Monsieur le Président,
Mesdames et Messieurs les Députés,
La proposition de loi relative à la prestation compensatoire revient aujourd'hui devant vous.
Je constate avec satisfaction que les principes dégagés par la réforme font l'unanimité entre les deux chambres.
Je sais la part prise par votre rapporteur; Alain VIDALIES, dans cette réussite et veux l'en remercier.
Je ne peux que me réjouir d'un tel consensus qui montre que les questions relatives au droit de la famille peuvent transcender les clivages partisans. Je suis persuadée qu'à l'issue de cette lecture, un accord en CMP permettra une adoption rapide de ce texte.
La proposition de loi traduit le souci de trouver un équilibre entre les droits des débiteurs et ceux des créanciers, principalement des femmes, qui ne doivent pas, par l'effet d'une réforme trop radicale, se retrouver démunies et lésées.
Il ne faudrait pas que par un mouvement de balancier brutal, une nouvelle injustice succède à celle qui nous existe aujourd'hui, et dont témoignent de nombreux courriers, qui sont autant de reflets de situations humaines et familiales douloureuses, voire dramatiques.
Cet équilibre se traduit par quelques principes forts dont je voudrais rappeler l'économie.
En premier lieu, la quasi impossibilité de réviser les rentes est désormais levée. Les rentes, qu'elles soient antérieures ou postérieures à l'entrée en vigueur de la loi, pourront être révisées en cas de changement important dans les ressources ou les besoins des parties.
Ainsi, concrètement la mise à la retraite, des situations telles que le chômage du débiteur ou l'amélioration substantielle de la situation du créancier ne seront plus ignorées par le droit.

Énoncé écrit | Recopiez mot pour mot, dans le discours sur la prestation compensatoire, tout ce qui va de « Je ne peux que » jusqu'à « voudrais rappeler l'économie. ».

Données fournies |
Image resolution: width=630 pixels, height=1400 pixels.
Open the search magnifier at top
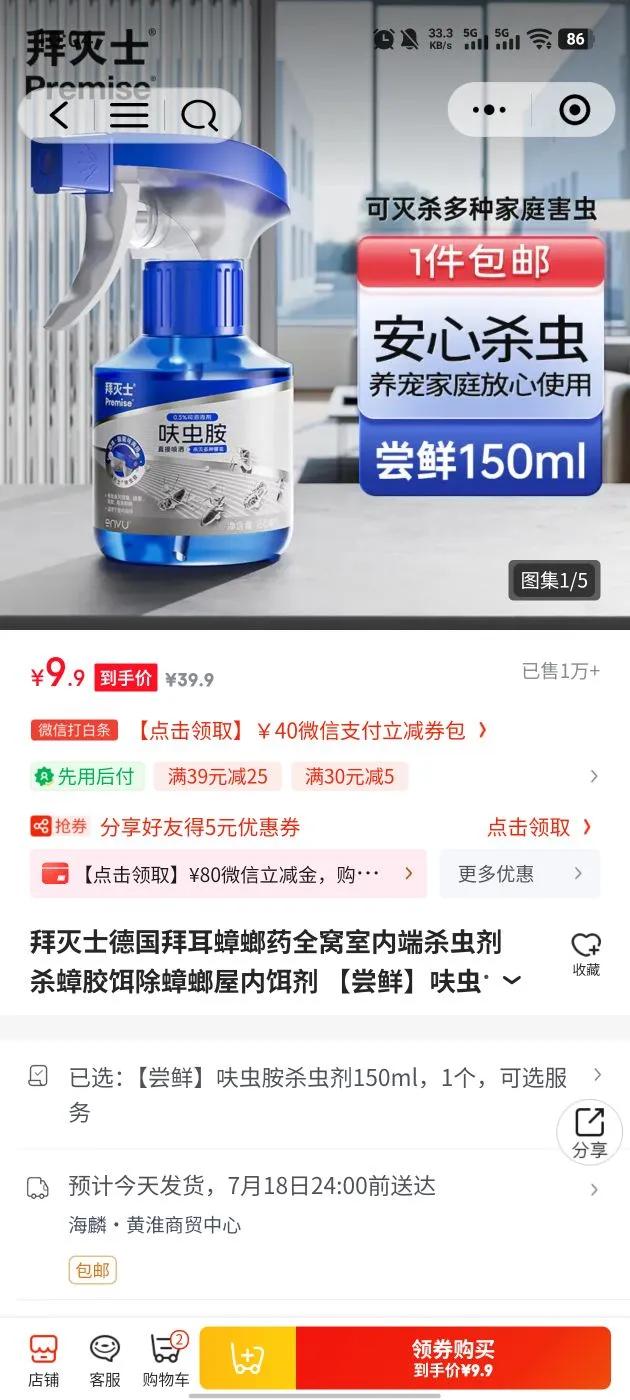pos(199,116)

Réponse à la consigne |
Je ne peux que me réjouir d'un tel consensus qui montre que les questions relatives au droit de la famille peuvent transcender les clivages partisans. Je suis persuadée qu'à l'issue de cette lecture, un accord en CMP permettra une adoption rapide de ce texte.
La proposition de loi traduit le souci de trouver un équilibre entre les droits des débiteurs et ceux des créanciers, principalement des femmes, qui ne doivent pas, par l'effet d'une réforme trop radicale, se retrouver démunies et lésées.
Il ne faudrait pas que par un mouvement de balancier brutal, une nouvelle injustice succède à celle qui nous existe aujourd'hui, et dont témoignent de nombreux courriers, qui sont autant de reflets de situations humaines et familiales douloureuses, voire dramatiques.
Cet équilibre se traduit par quelques principes forts dont je voudrais rappeler l'économie.